It's pretty amazing what the directorial trio have managed to create with so little means. It looks dated, not cheap, which is exactly the vibe it should give off. The practical effects are truly hilarious and nasty, with an abundance of gore that made me on more than one occasion burst out with laughter. This breathes post apocalyptic 80s flick from its pores, with insane costumes and larger than life villains. Michael Ironside is clearly having a shitload of fun.
At the center though lies the real strength of this film. The two protagonists and the simple love story between them work because Turbo Kid is a great hero to root for. This has a lot to do with a wonderful performance by Munro Chambers as the hero in the making. And then there's Apple. She truly is one of the funnest characters I've seen in quite some time. If ever there was a character that was irresistible, it's Apple. Well conceived, but absolutely brilliantly given life to by Laurence Leboeuf, who gives Apple the perfect balance of quirk and charm.
Turbo Kid is not a perfect film but its unbridled enthusiasm for what its doing deserves a lot of respect and the passion with which this is made deserves recognition.
The fact that it's also completely bonkers only adds to its cause.

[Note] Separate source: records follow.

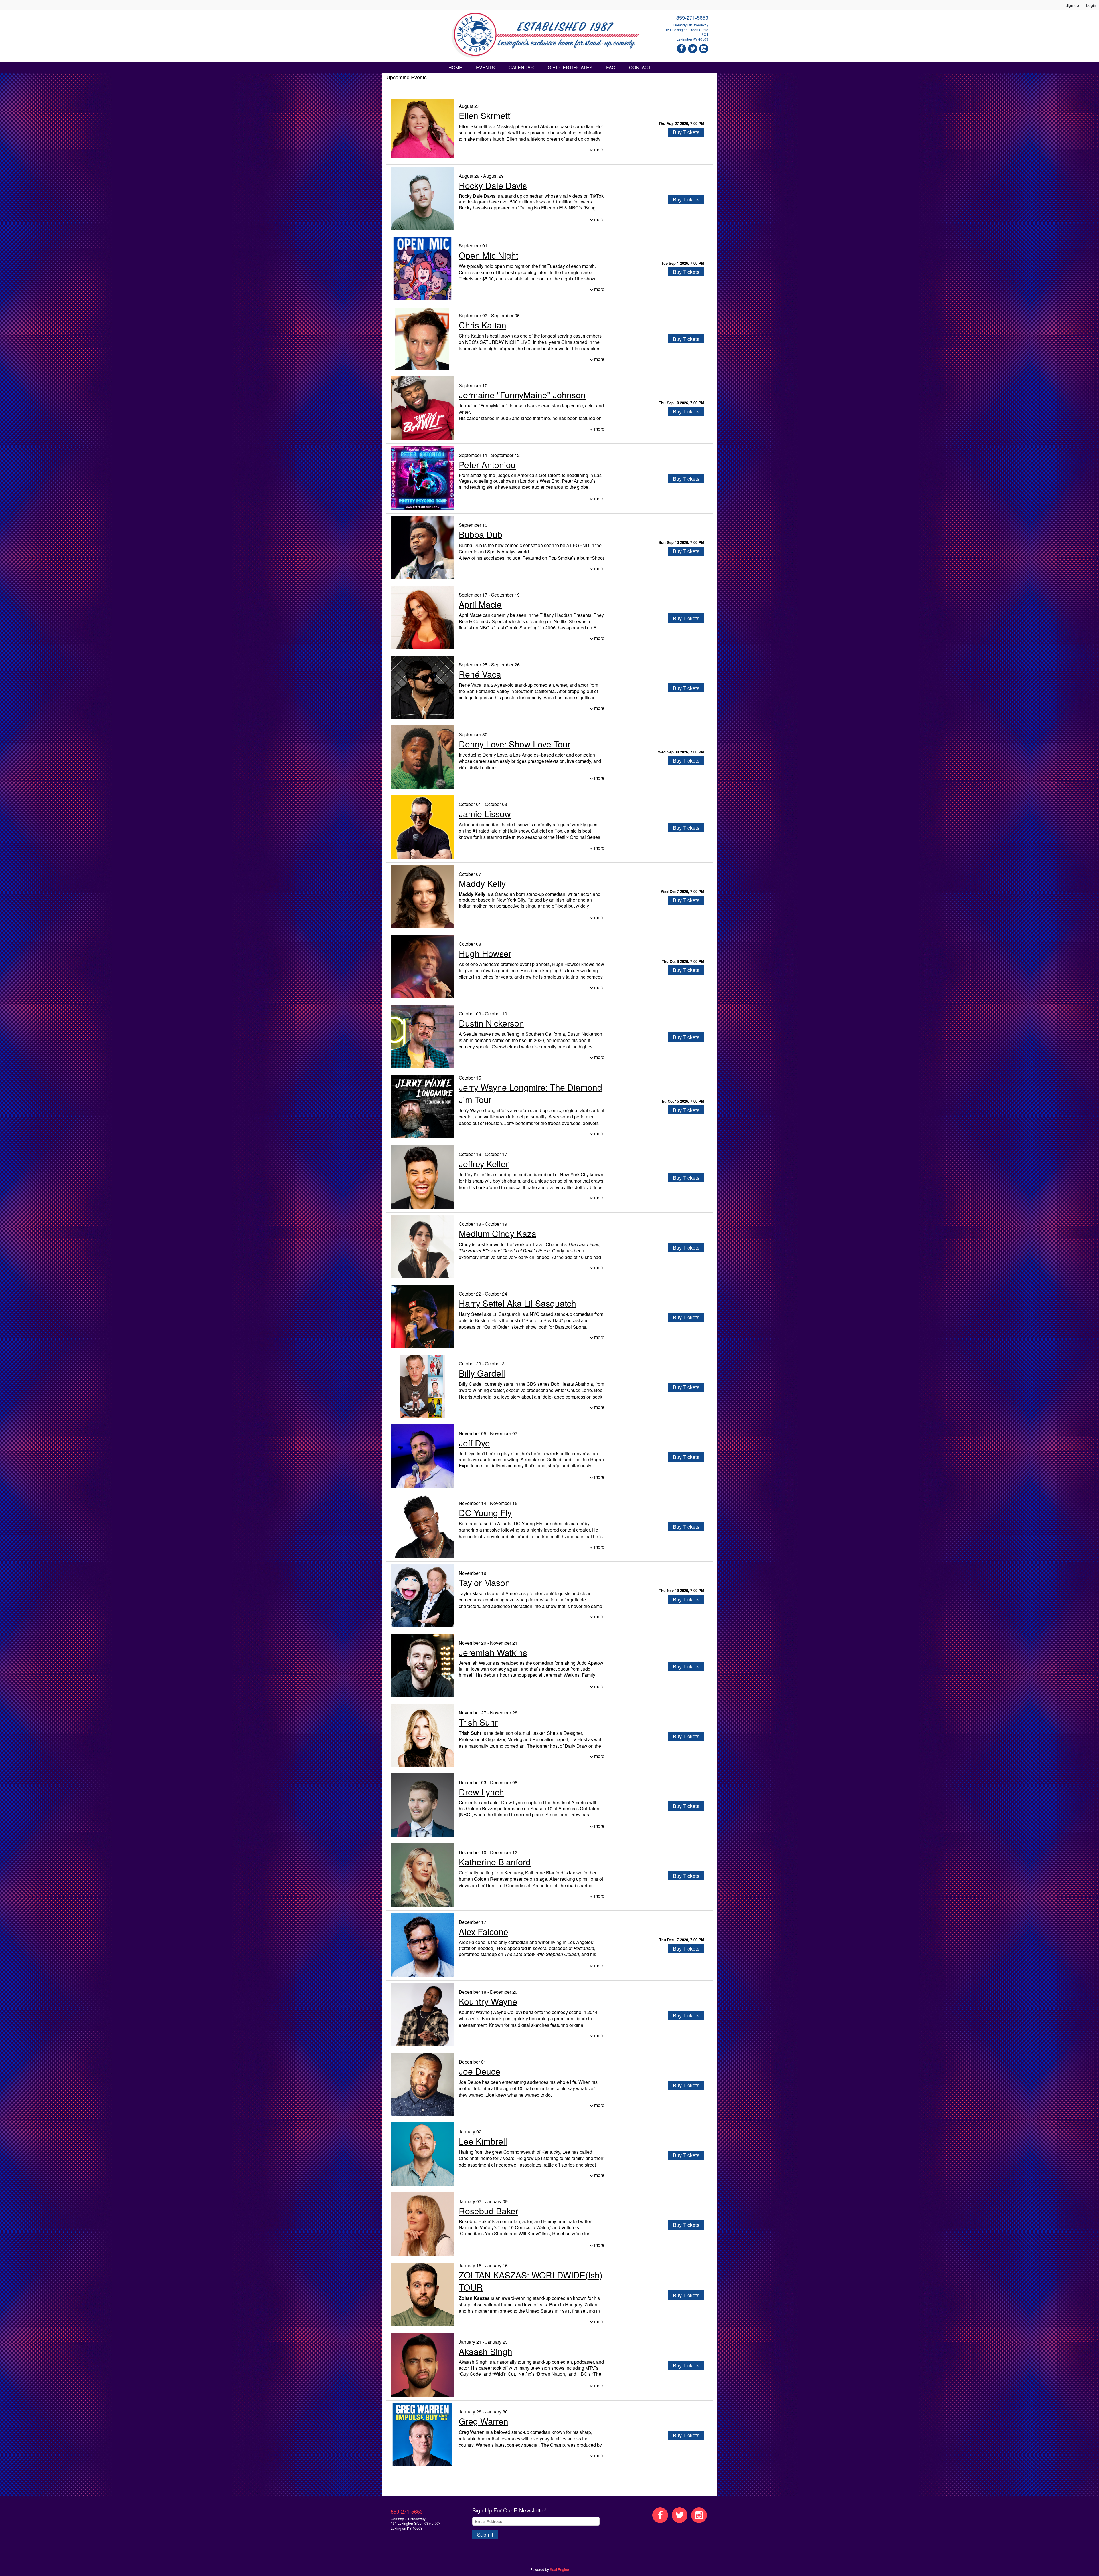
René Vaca (480, 674)
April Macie (480, 604)
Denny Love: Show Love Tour (514, 744)
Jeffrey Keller (484, 1163)
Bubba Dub (480, 534)
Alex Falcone (483, 1931)
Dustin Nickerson (491, 1023)
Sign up (1072, 5)
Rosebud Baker (488, 2211)
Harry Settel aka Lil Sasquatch (517, 1303)
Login (1091, 5)
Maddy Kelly (482, 883)
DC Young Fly (485, 1512)
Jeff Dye (474, 1443)
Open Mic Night (488, 255)
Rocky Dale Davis (493, 185)
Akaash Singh (485, 2351)
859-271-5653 (692, 17)
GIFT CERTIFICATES (570, 67)
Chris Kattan (482, 325)
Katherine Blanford (495, 1862)
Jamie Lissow (485, 813)
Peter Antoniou (487, 464)
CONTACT (640, 67)
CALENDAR (521, 67)
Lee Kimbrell (483, 2141)
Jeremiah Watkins (493, 1652)
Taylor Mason (484, 1582)
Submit (485, 2534)
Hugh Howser (485, 953)
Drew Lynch (481, 1792)
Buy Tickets (686, 132)
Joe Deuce (479, 2071)
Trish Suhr (478, 1722)
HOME (455, 67)
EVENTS (485, 67)
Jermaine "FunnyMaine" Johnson (522, 395)
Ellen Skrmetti (485, 115)
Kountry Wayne (488, 2001)
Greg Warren (483, 2421)
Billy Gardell (482, 1373)
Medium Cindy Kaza (497, 1233)
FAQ (610, 67)
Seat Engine (559, 2569)
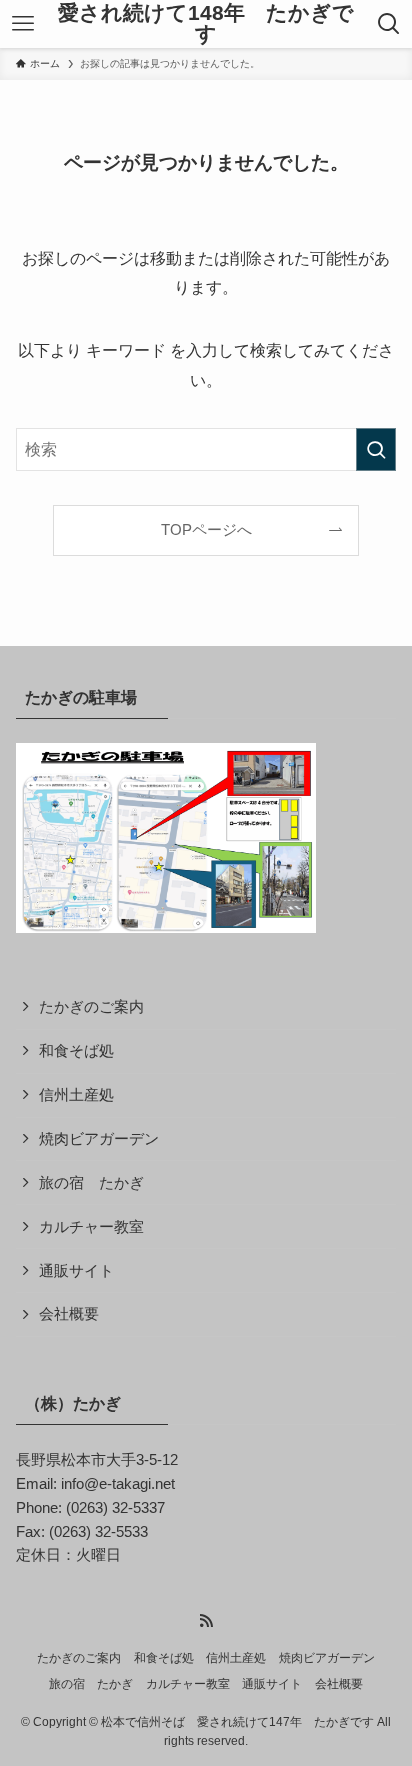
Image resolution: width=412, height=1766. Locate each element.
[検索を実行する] (376, 449)
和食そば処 (76, 1051)
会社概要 (69, 1314)
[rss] (206, 1621)
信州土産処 (76, 1095)
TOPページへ (206, 530)
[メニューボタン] (23, 24)
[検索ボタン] (389, 24)
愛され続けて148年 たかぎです (206, 23)
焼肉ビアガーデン (99, 1139)
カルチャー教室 (91, 1227)
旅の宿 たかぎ (91, 1183)
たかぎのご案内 (91, 1007)
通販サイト (76, 1271)
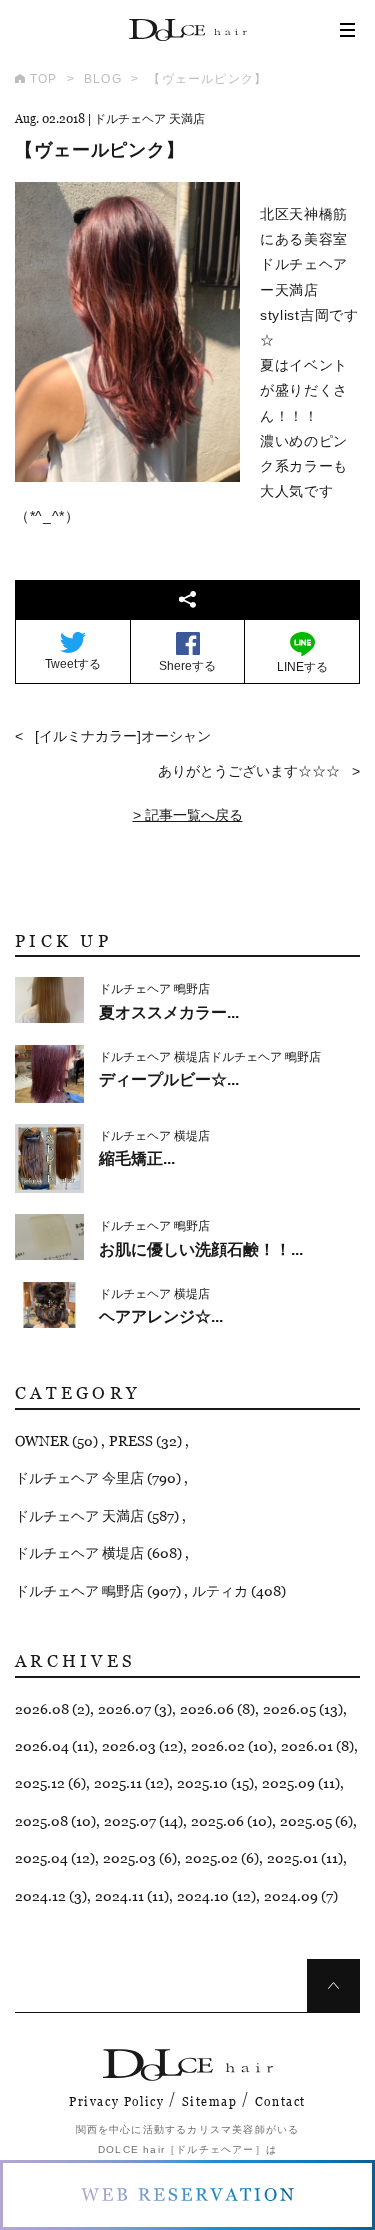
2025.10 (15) (215, 1783)
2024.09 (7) (301, 1896)
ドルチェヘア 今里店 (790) (99, 1478)
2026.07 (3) (135, 1709)
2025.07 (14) (143, 1821)
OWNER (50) (58, 1441)
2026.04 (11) (54, 1746)
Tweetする (73, 664)
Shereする (187, 666)
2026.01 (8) (317, 1746)
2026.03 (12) (142, 1746)
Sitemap (210, 2102)
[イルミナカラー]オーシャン (123, 736)
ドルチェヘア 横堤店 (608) (100, 1553)
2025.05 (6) (316, 1821)
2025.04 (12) (55, 1858)
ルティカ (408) (239, 1591)
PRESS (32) (147, 1441)
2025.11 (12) (131, 1783)
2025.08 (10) (55, 1821)
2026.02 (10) (232, 1746)
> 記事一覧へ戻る (188, 815)
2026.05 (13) (303, 1709)
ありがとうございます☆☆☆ (249, 771)
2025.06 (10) (231, 1821)
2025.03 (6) (140, 1858)
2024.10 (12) (216, 1896)
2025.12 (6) (50, 1783)
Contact (280, 2102)
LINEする (302, 667)
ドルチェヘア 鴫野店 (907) (99, 1591)
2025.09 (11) (301, 1783)
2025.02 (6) (222, 1858)
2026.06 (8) (217, 1709)
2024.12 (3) (51, 1896)
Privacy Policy (116, 2102)
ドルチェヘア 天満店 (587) (98, 1516)
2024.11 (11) (132, 1896)
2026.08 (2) (52, 1709)
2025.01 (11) (305, 1858)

★★★★ review by Wesley R. Ball on Letterboxd
This is my Gnomestick!
I don't know if it was the fact that my theater did a double feature with Kung Fury, or the crowd I was with, or possibly both, but Turbo Kid is by far some of the most fun I've had in a theater this year. Neon-lit drink cups in hand with glowstick headbands, we were all cheering throughout both films at the best moments, and Turbo Kid proved to be as delightfully gory as I had hoped it would be.
It's a completely self-aware tribute to classic 80's scifi, taking place in "the future, the year 1997," where a mysterious nuclear fallout has wiped almost all of humanity and the straggling survivors are left to fend for themselves. A lot of elements pay tribute to the Mad Max series, including the insane brutes who chase our protagonists through their journey. Apple is an eccentric blonde who attaches herself to the unnamed protagonist, who eventually dons the nom de guerre "Turbo Kid," in tribute to a comic series he's a huge fan of. Turbo Kid comes across a Power Glove that shoots epic 80's laser beams, lovingly animated in the primitive special effects style of the time.
Turbo Kid is an immensely satisfying gorefest, packed to the brim with intense, edge-of-your-seat action and memorable characters hallmarked by classic physical attributes. Zeus (Michael Ironside), the villain, is a one-eyed menace who hobbles about on a five iron and maniacally turns human bodies into drinking water. Frederic is an Aussie arm wrestler with a past of his own. Apple is a delightfully quirky loner who falls in love with our hero. I feel like Munro Chambers (who played Turbo Kid) could have easily been replaced by Michael Cera and the character would have lost nothing. He emulated the quirky characteristics that Cera displays so well that it almost felt like I was watching a Michael Cera film.
I guess I'm a sucker for 1980's tributes, given how much I ended up loving Turbo Kid. The soundtrack was so spellbinding, and the plethora of stupid 80's tributes made it that much more awesome. The story may be fairly basic, and had this not been a full-on 80's tribute, it definitely would have had no chance of working. Fortunately, the directors use their main draw in a spectacular fashion, and what results is an amazingly fun time. Doing a double feature of this with Kung Fury is a perfect idea, so should you ever come across this film, I recommend watching them consecutively, preferably KF first. It will help you appreciate the complete 80's-gasm that's within this film so much more.
★★★★½ review by bree1981 on Letterboxd
First rewatch of this since I originally seen it at Frightfest almost a year ago and I'm pleased to report it holds up really well. Just full of heart, a cracking soundtrack and so much fun, if you haven't seen this yet it's on Netflix so get on it.
Previous review here, letterboxd.com/bree1981/film/turbo-kid/ if anyone is still on the fence.
★★★★ review by Helen_S on Letterboxd
Other than seeing the DVD cover a million times I knew nothing about this going in. Was so much bloody fun, literally. Gotta love the umbrella for the bloodshed! For some reason this had me feeling really nostalgic for the 80s/90s Aussie teen drama films/shows. Munro Chambers and Lawrence Leboeuf were great and Michael Ironside looked like he was having a blast. The fights were splat-tastic and pretty hilarious at times. The post-apocalyptic feel was so good and I adored the 80s games sounding soundtrack.